● DESCRIÇÃO DO PROBLEMA
Cite literalmente o trecho da crítica sobre a estreia de “Um Lugar ao Sol” entre "Por Cristina Padiglione" e "o que narrar.", inclusive.

● TRECHO
Por Cristina Padiglione | Saiba mais
Cristina Padiglione, ou Padi, é paga para ver TV desde 1990, da Folha da Tarde ao Estadão, passando por Jornal da Tarde e Folha de S.Paulo

Estreia de ‘Um Lugar ao Sol’ entrega um filme com bom enredo, sem arestas

Andréia Horta e Cauã Reymond em cena do primeiro capítulo / Reprodução

É sempre arriscado o caminho de um enredo que você não sabe muito bem como explicar quando alguém lhe pergunta: sobre o que é essa história?

“Um Lugar Ao Sol”, novela de Lícia Manzo que estreou nesta segunda-feira (8) na faixa nobre da Globo, primeira produção inédita lançada desde o início da pandemia no horário, é um longa-metragem plenamente bem resolvido, com diálogos, enredo, atuações, direção e edição sem arestas a aparar, de modo que se alguém lhe perguntar o que se passa ali, você há de saber precisamente o que narrar.

Encantam-me as produções contemporâneas realistas com organicidade, aquelas com cenas e diálogos que bem poderiam se passar ao seu lado, no plano de vida real, com a vantagem de serem filmadas por seus melhores ângulos e entremeadas por conflitos e espelhos que se cruzam no caminho entre o palco e a plateia, entre personagens e espectadores.

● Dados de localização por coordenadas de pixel
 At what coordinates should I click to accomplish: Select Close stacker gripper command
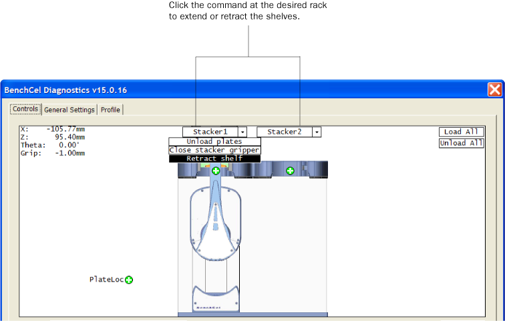click(214, 150)
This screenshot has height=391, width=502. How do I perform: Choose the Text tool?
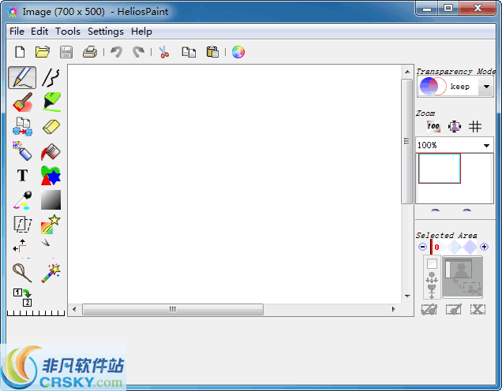tap(22, 175)
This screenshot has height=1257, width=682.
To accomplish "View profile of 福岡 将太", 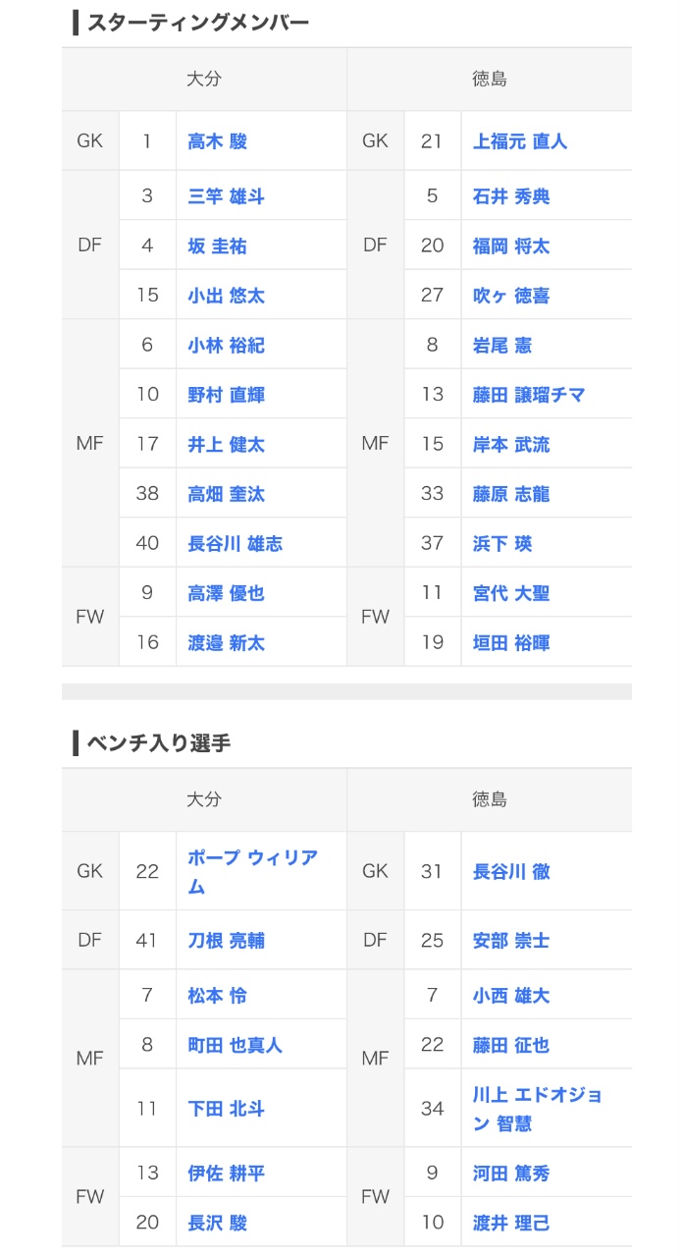I will (x=511, y=246).
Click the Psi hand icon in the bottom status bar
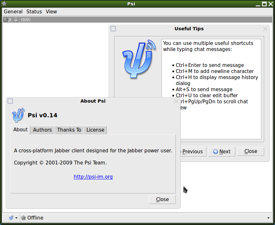The width and height of the screenshot is (275, 225). pyautogui.click(x=11, y=218)
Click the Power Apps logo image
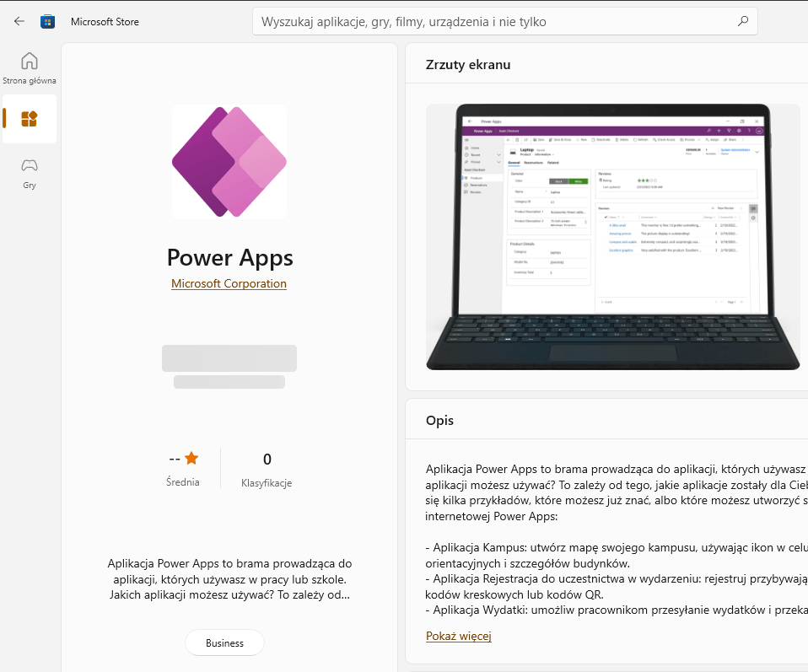Screen dimensions: 808x672 pos(229,162)
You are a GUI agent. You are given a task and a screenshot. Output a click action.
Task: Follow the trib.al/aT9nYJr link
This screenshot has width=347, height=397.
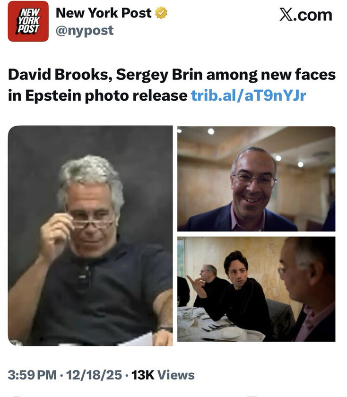pyautogui.click(x=249, y=95)
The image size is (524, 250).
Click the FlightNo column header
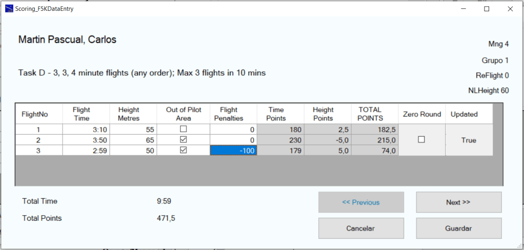point(39,114)
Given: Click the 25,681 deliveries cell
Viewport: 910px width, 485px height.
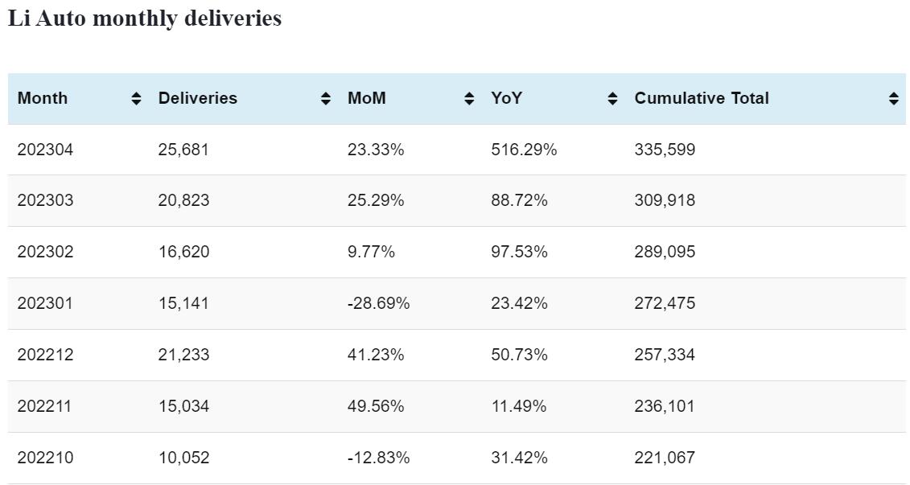Looking at the screenshot, I should tap(183, 150).
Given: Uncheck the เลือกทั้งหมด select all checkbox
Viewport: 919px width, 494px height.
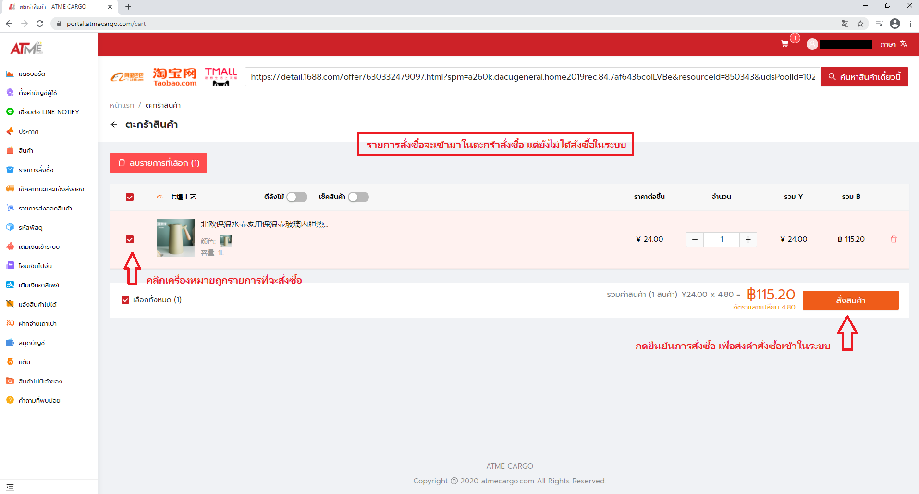Looking at the screenshot, I should click(125, 300).
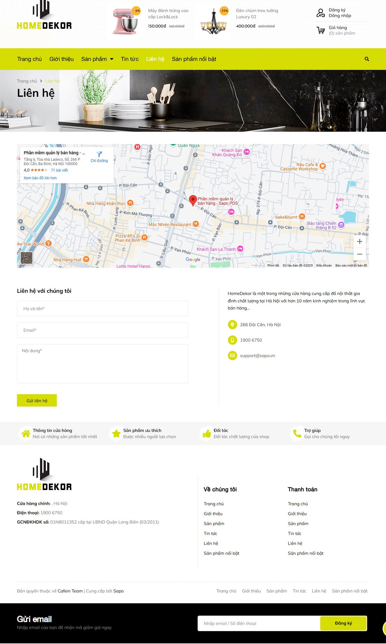Image resolution: width=386 pixels, height=644 pixels.
Task: Click the red Sapo POS map pin
Action: (193, 200)
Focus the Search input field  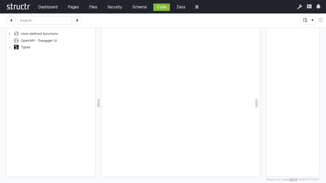pos(44,20)
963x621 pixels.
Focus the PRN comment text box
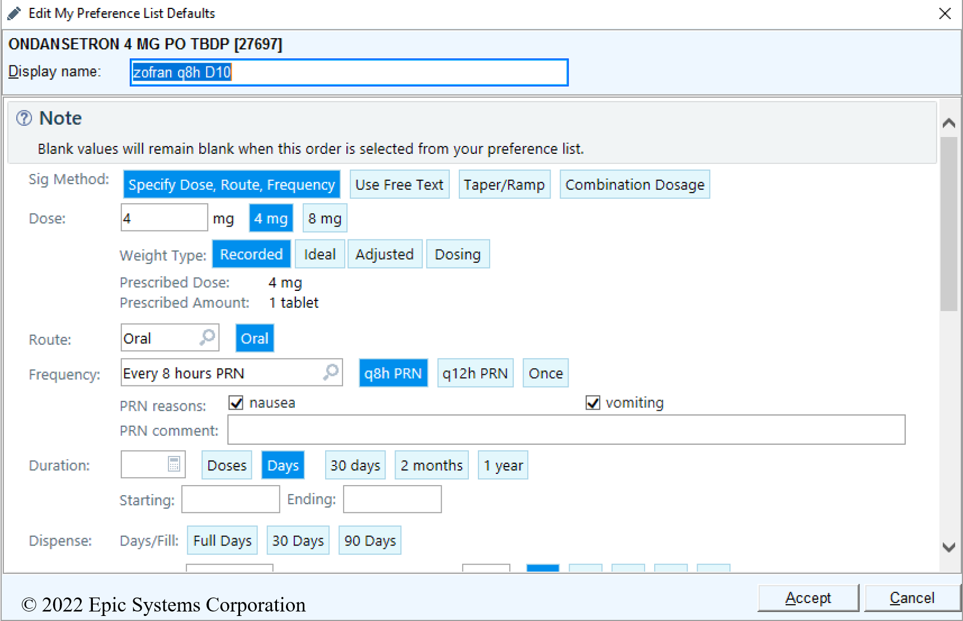(566, 430)
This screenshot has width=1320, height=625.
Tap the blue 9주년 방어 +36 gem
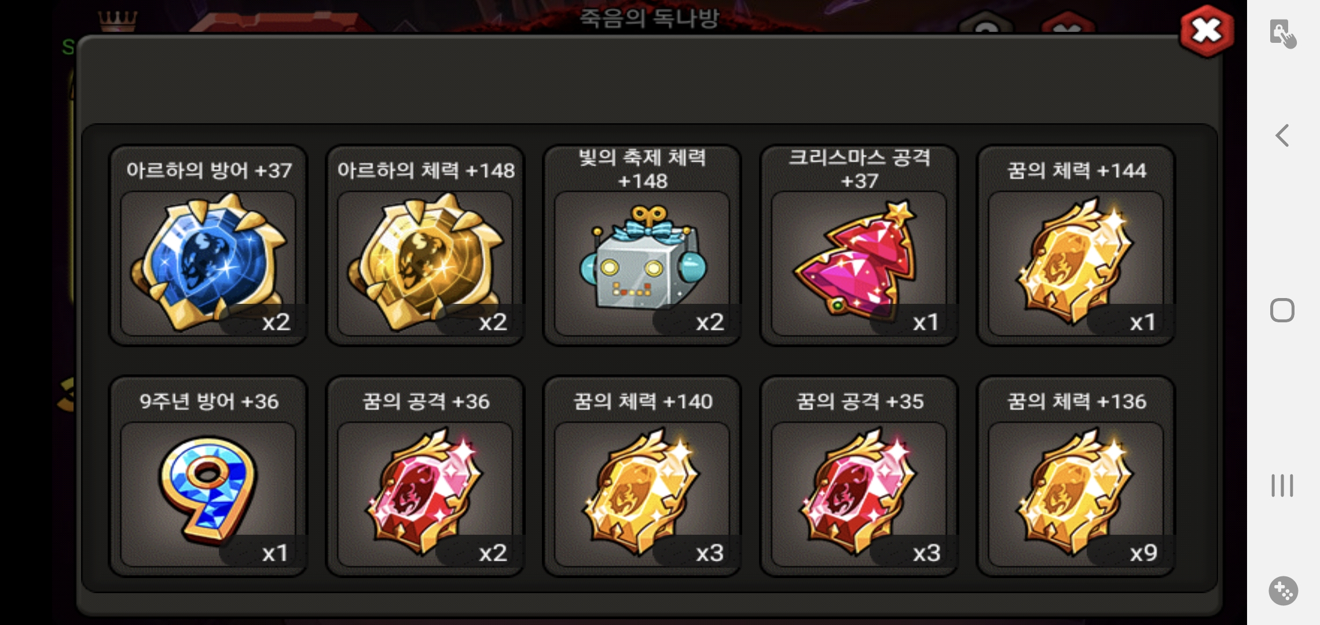[208, 494]
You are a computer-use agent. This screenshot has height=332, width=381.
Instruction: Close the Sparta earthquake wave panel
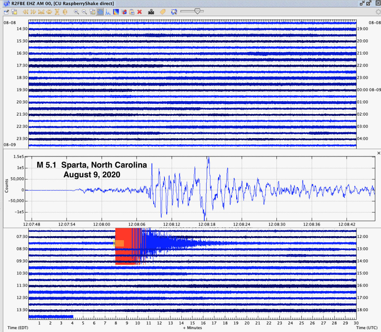tap(379, 153)
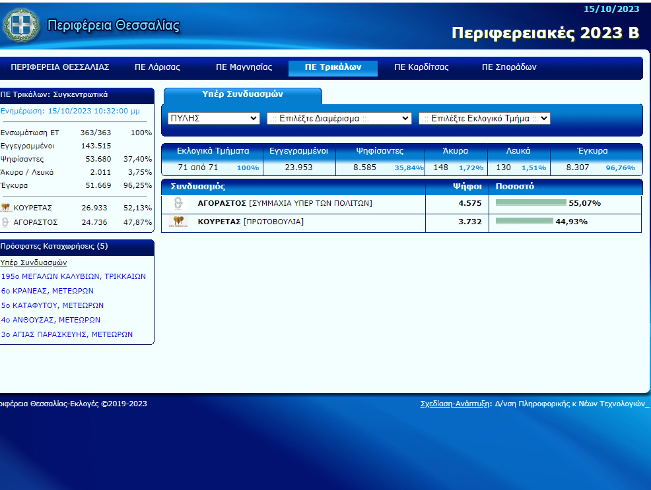651x490 pixels.
Task: Click the ΚΟΥΡΕΤΑΣ logo in the sidebar summary
Action: (x=6, y=208)
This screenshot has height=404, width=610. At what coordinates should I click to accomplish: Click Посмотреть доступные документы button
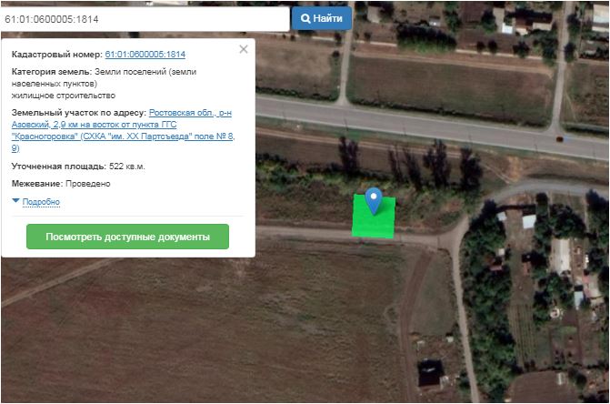point(127,237)
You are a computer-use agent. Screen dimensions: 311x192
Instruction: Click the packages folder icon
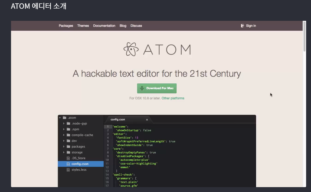tap(68, 147)

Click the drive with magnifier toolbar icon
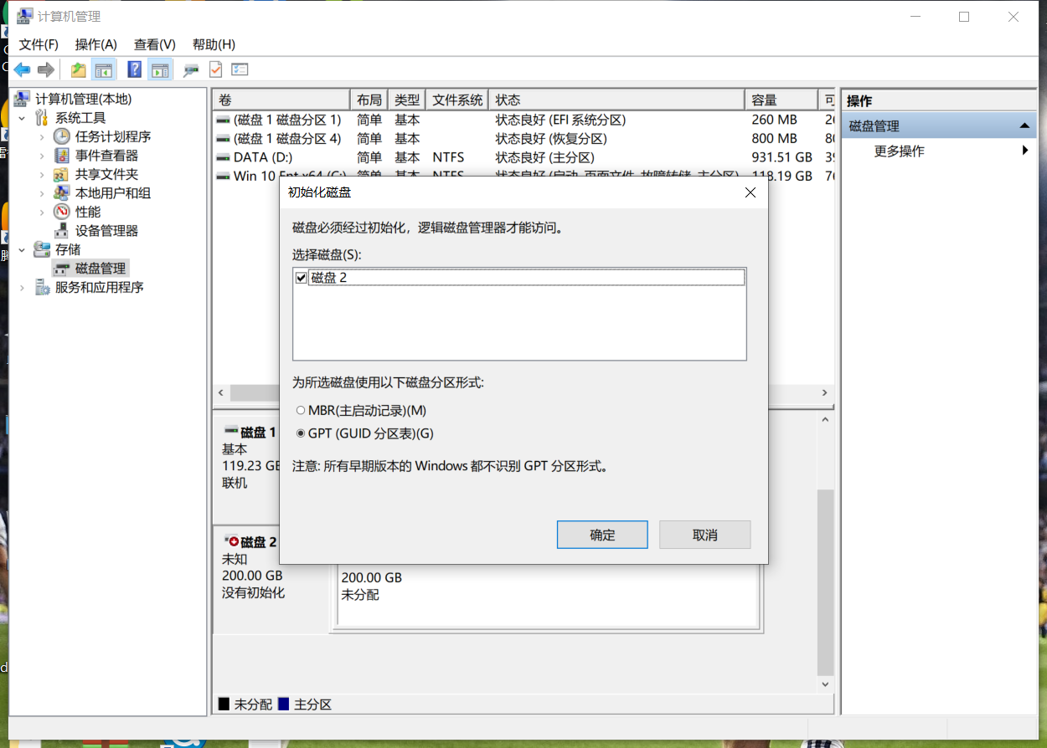pos(191,70)
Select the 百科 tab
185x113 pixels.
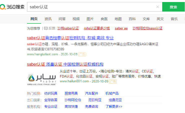click(132, 19)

● ÁREA DE RESPOSTA
Por Cristina Padiglione | Saiba mais
Cristina Padiglione, ou Padi, é paga para ver TV desde 1990, da Folha da Tarde ao Estadão, passando por Jornal da Tarde e Folha de S.Paulo

Estreia de ‘Um Lugar ao Sol’ entrega um filme com bom enredo, sem arestas

Andréia Horta e Cauã Reymond em cena do primeiro capítulo / Reprodução

É sempre arriscado o caminho de um enredo que você não sabe muito bem como explicar quando alguém lhe pergunta: sobre o que é essa história?

“Um Lugar Ao Sol”, novela de Lícia Manzo que estreou nesta segunda-feira (8) na faixa nobre da Globo, primeira produção inédita lançada desde o início da pandemia no horário, é um longa-metragem plenamente bem resolvido, com diálogos, enredo, atuações, direção e edição sem arestas a aparar, de modo que se alguém lhe perguntar o que se passa ali, você há de saber precisamente o que narrar.